Une plage de correction adaptée. Le Femto-LASIK corrige efficacement la majorité des myopies, hypermétropies et astigmatismes courants. Pour les corrections très importantes, les implants ICL offrent une alternative plus adaptée.
Absence de kératocône. Le kératocône, même débutant, même fruste, est une contre-indication absolue. La topographie cornéenne du bilan le détecte avec précision, y compris dans ses formes précoces.[4]
Sécheresse oculaire évaluée. Le volet cornéen sectionne temporairement l'innervation superficielle. Environ 40 % des patients rapportent une sécheresse à 1 mois, 20 à 40 % à 6 mois, avec résolution progressive sur 2 à 5 ans le temps de la réinnervation cornéenne (Toda 2018). Une sécheresse sévère préexistante oriente vers une autre technique.
Références
Le Femto-LASIK est la technique de référence pour la correction laser de la myopie, de l'hypermétropie et de l'astigmatisme chez les profils éligibles. Mais certaines situations le contre-indiquent formellement.
Les sports de contact (boxe, arts martiaux, rugby, sport aquatique intensif) sont une contre-indication au Femto-LASIK. L'intervention crée un volet cornéen qui, même parfaitement cicatrisé, reste une zone de moindre résistance mécanique. Un choc oculaire direct peut déplacer ce volet des années après l'opération. Pour ces profils, la PKR est systématiquement recommandée : elle traite en surface et la cornée garde son intégrité mécanique.
Si vous pratiquez un sport de contact, ce point sera discuté lors de la consultation de dépistage. Dans la majorité des cas, la PKR offre des résultats équivalents au Femto-LASIK pour la correction laser de la myopie, avec une récupération visuelle plus progressive mais une cornée plus solide sur le long terme.
Les effets secondaires et risques propres au laser cornéen sont détaillés sur une page dédiée.
Combien de temps dure la récupération après un Femto-LASIK ?
La vision est souvent fonctionnelle dès le lendemain.

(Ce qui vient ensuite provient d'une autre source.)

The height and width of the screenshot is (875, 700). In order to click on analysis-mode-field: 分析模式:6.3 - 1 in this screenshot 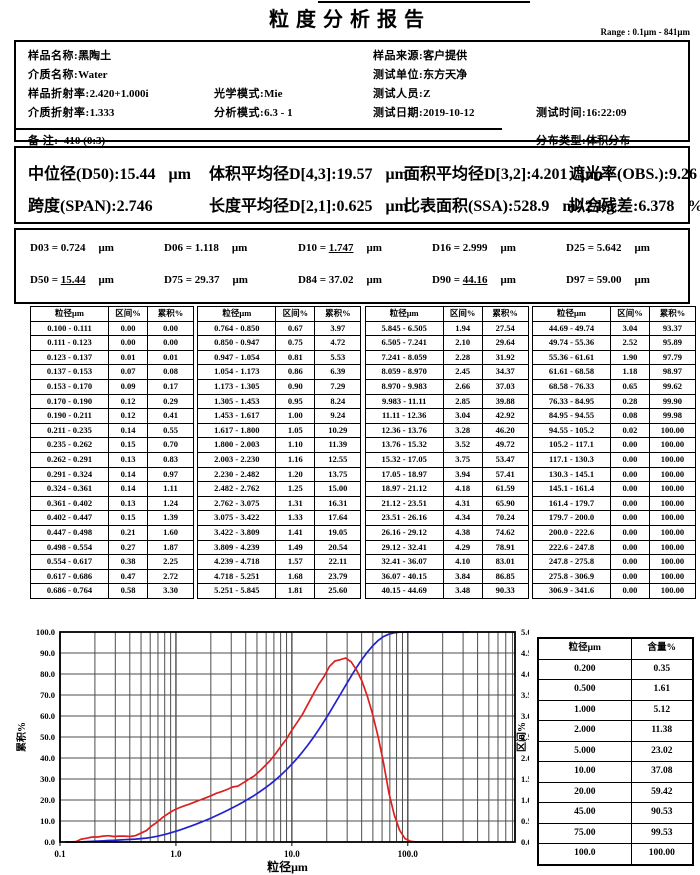, I will do `click(254, 113)`.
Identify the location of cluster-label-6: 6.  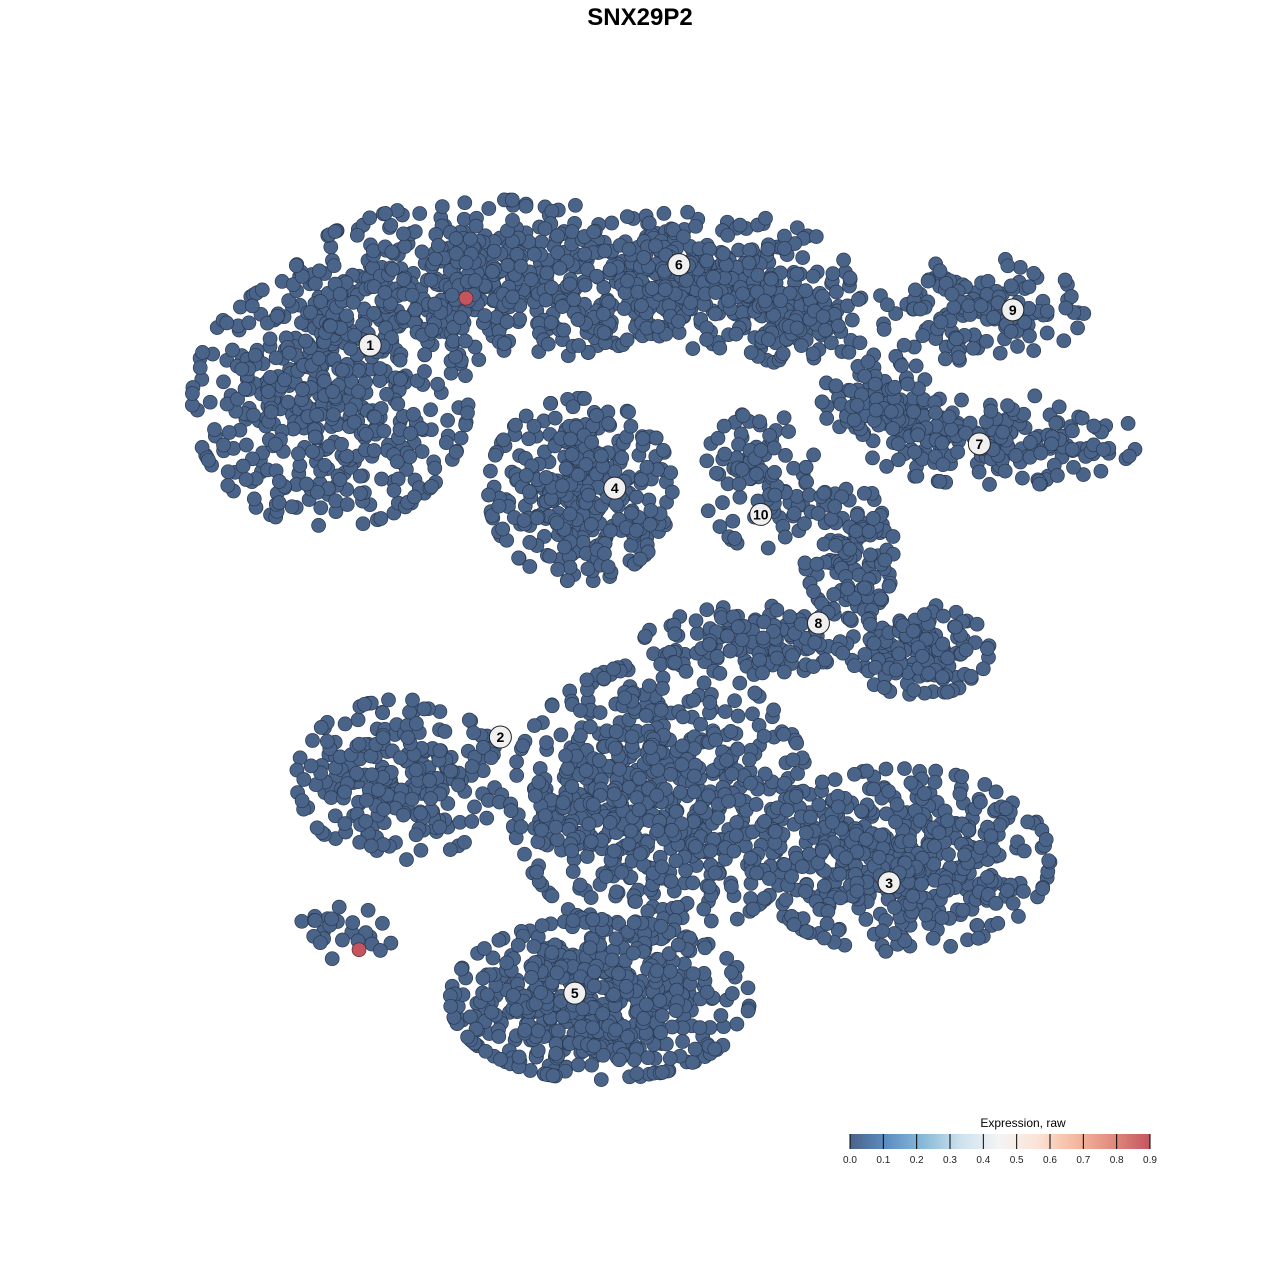
(679, 265).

La plupart des patients retournent au travail à J+1. La stabilisation complète prend un à trois mois.
Le volet cornéen peut-il se déplacer après l'opération ?
En pratique quotidienne, ce risque est infime une fois la cicatrisation établie. Pour les sports de contact intensifs, la PKR est préférée.

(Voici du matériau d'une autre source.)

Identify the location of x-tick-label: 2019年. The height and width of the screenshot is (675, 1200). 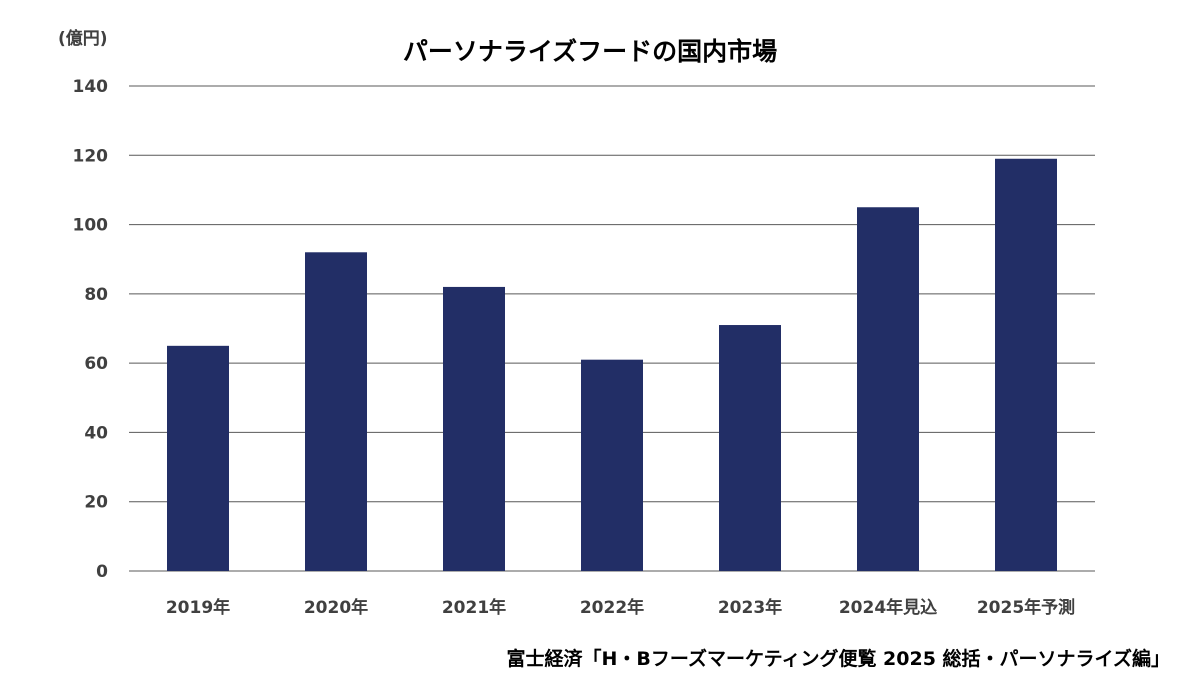
(198, 608).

Quel est le taux de succès du Femto-LASIK ?
Pour les profils correctement sélectionnés, 90,9 % des yeux sont à ± 0,50 D de la correction visée à douze mois et 99,5 % atteignent au moins 20/40 sans correction (méta-analyse Sandoval 2016, 67 893 yeux).
Le Femto-LASIK est-il possible si j'ai les yeux secs ?

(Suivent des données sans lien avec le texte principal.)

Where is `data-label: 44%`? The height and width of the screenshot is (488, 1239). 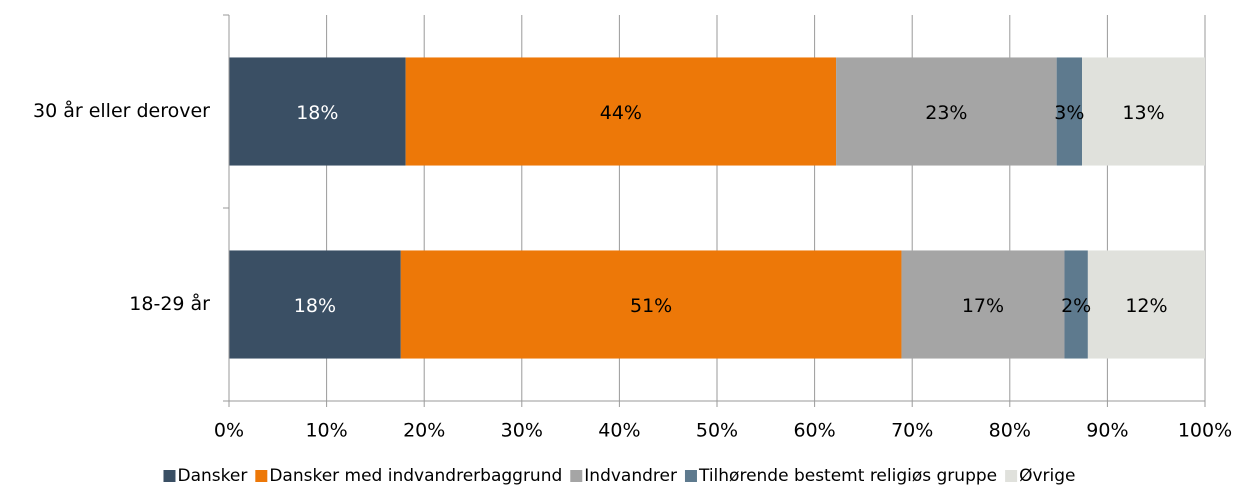 data-label: 44% is located at coordinates (621, 113).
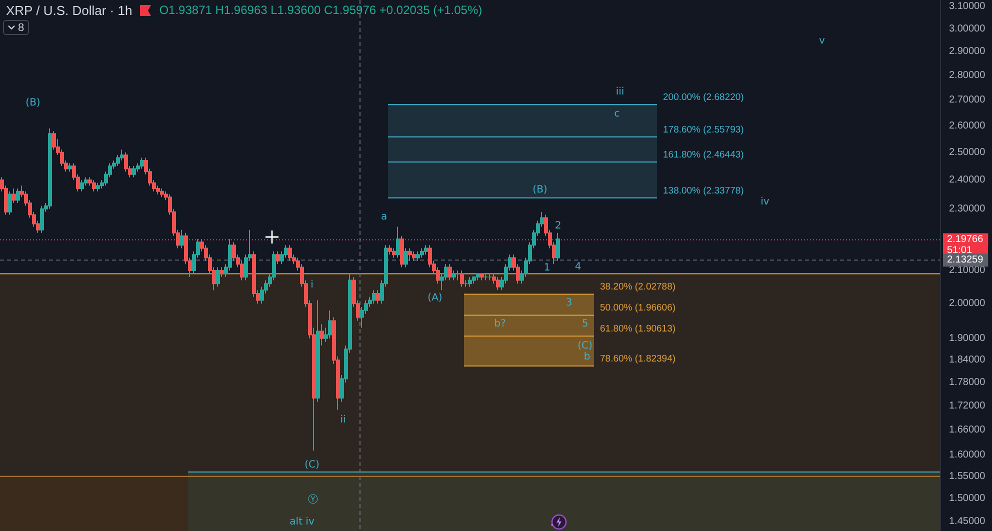  I want to click on chart-title: XRP / U.S. Dollar · 1h, so click(69, 10).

Une sécheresse légère à modérée n'est pas une contre-indication absolue, mais elle nécessite un traitement préalable. Une sécheresse sévère oriente vers la PKR.
Le Femto-LASIK est-il définitif ?
Pour la grande majorité des patients opérés avant 40 ans avec une correction stable, les résultats sont durables. La stabilité réfractive (au moins deux ans sans évolution) est un critère d'éligibilité. Au-delà de 40 ans, l'apparition progressive de la presbytie est un processus indépendant que le Femto-LASIK ne prévient pas.
La consultation de dépistage évalue si votre profil cornéen, réfractif et de mode de vie est compatible avec le Femto-LASIK, sur la base de la topographie et de la pachymétrie. Si ce n'est pas le cas, les alternatives adaptées (PKR, ICL) vous seront présentées. Le Femto-LASIK reste la technique laser myopie la plus utilisée dans le monde, mais son indication dépend d'une évaluation précise de chaque profil.